# SportMIX dog food



## wildwindgundogs (Jan 31, 2012)

Does anyone out there in MN feed SportMIX or would be interested in trying it out on a few dogs. We have had great luck with SportMIX 24/20. Dog have hard stools, look great and have lots of energy. The food quality and kibble size is very consistent. The 24/20 has over 500 kilocalorie per cup and a cup of food weight is 3.9 oz so it is a dense food. I feed it to all the dog at are kennel whether they are labs or pointer it works great and keeps the dogs looking good.

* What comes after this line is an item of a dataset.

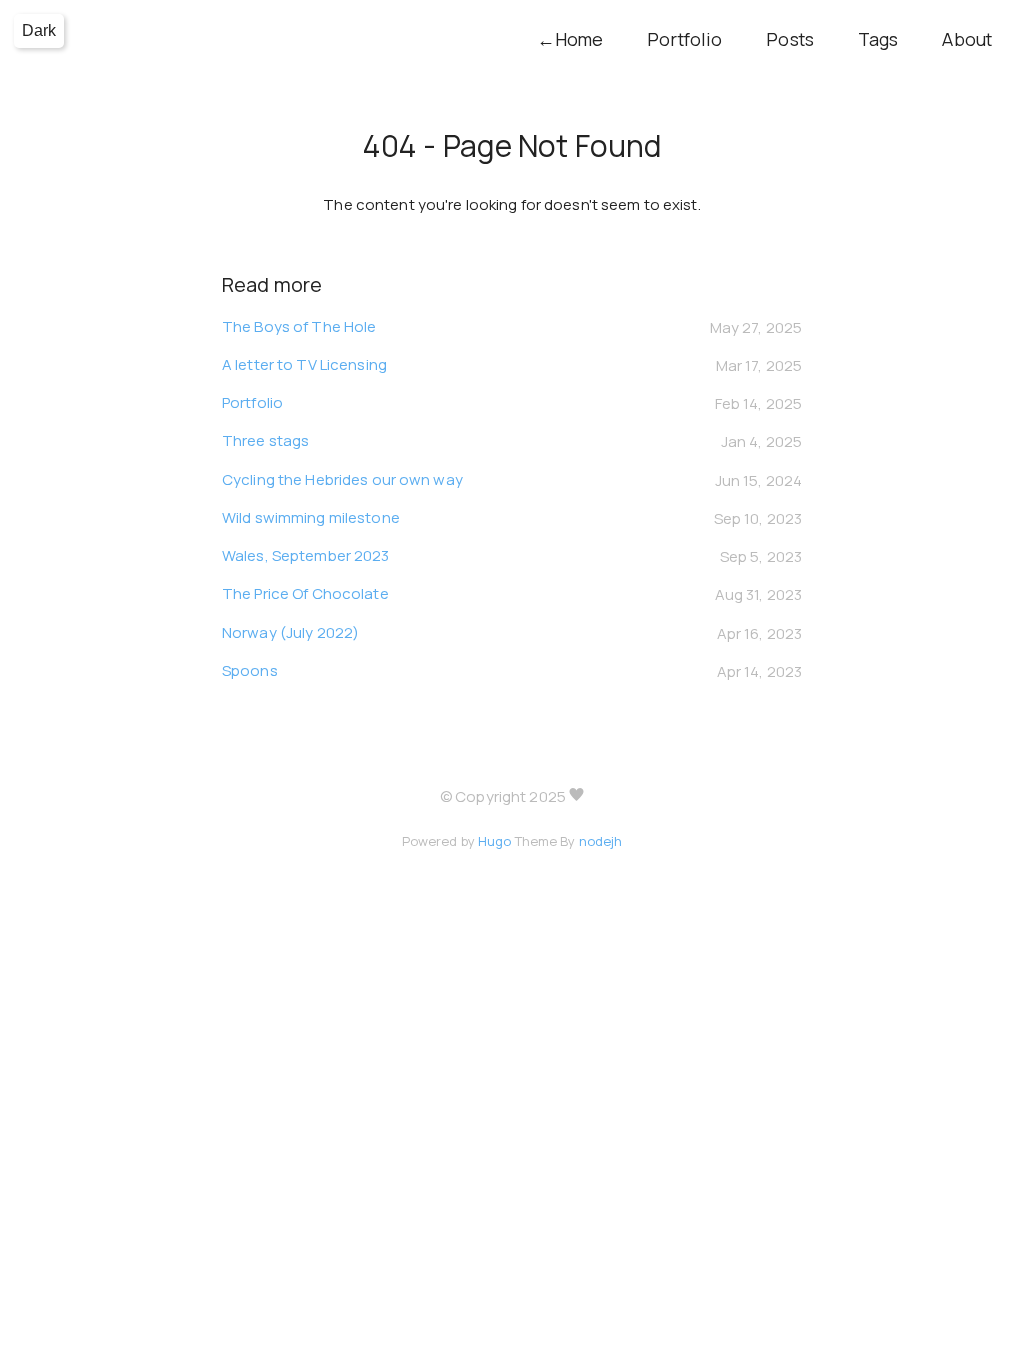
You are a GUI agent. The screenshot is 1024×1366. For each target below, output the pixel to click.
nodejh (601, 841)
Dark (39, 30)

Interested in getting more info let me know.


----------



## mlp (Feb 20, 2009)

I don't live in MN, but have fed sportmix in the past. I agree that the 24/20 is the best formula they have. When I quit feeding it they had 55lb. bags, do they still use the large bags?


----------



## wildwindgundogs (Jan 31, 2012)

Nope, they are 50 lbs bags. You should start feeding it t again. I can get you a great deal on a pallet ship right to your door.


----------



## Thomas D (Jan 27, 2003)

Who makes it? Where made? How long have you been feeding? I guess you are a dealer?


----------



## wildwindgundogs (Jan 31, 2012)

Midwestern Pet Foods in Indiana.


----------



## FoxRed123 (Jun 3, 2012)

I used it years back. You get what you pay for, IMO. Out there, you can probably get Dr. Tim's Pursuit or Momentum for just a bit more money. One of the best foods around regardless of price.


----------



## Keith Stroyan (Sep 22, 2005)

Pro Pac 26 from the same company is a good food. I tried Sportmix once and the dogs didn't do so good on it. I've fed Pro Pac for many years and the dogs do as good or better on that than some of the high $ foods I've tried.


----------



## wildwindgundogs (Jan 31, 2012)

I have had nothing but great luck with SportMIX 24/20. All the training dog are keeping their weight and the stools are hard (nice for cleaning). The coats on the dogs look amazing.if anyone is interested in trying it out just let me know I can help get some out to you.


----------



## FoxRed123 (Jun 3, 2012)

The cheaper foods are ok when the dogs are young. As they age the low ingredient quality starts to show. I go to a lot of events and hear people talk about how well their dogs do on the less expensive foods but honestly I can see it in the nose leather, the pads and the muscle tone, bad teeth as well.

I am buying Dr. Tim's on PetFlow for the same price as Pro Plan and it is light years better. You get what you pay for. People in the midwest can probably find it in the stores.

Labs do well on the 26/16 Kinesis, or the 30/20 Pursuit. My friends with Shorthairs use the 35/25 Momentum.


----------



## wildwindgundogs (Jan 31, 2012)

I have nothing but great luck with SportMIX 24/20. I feed it to puppies to senior dogs. I have a few dogs that are 7-9 yrs old and they look great head to toe. As you can see she has great muscle definition nice coat.


----------



## Thomas D (Jan 27, 2003)

wildwindgundogs said:


> I have had nothing but great luck with SportMIX 24/20. All the training dog are keeping their weight and the stools are hard (nice for cleaning). The coats on the dogs look amazing.if anyone is interested in trying it out just let me know I can help get some out to you.


How can I get some?


----------



## wildwindgundogs (Jan 31, 2012)

How much are you looking at buying?


----------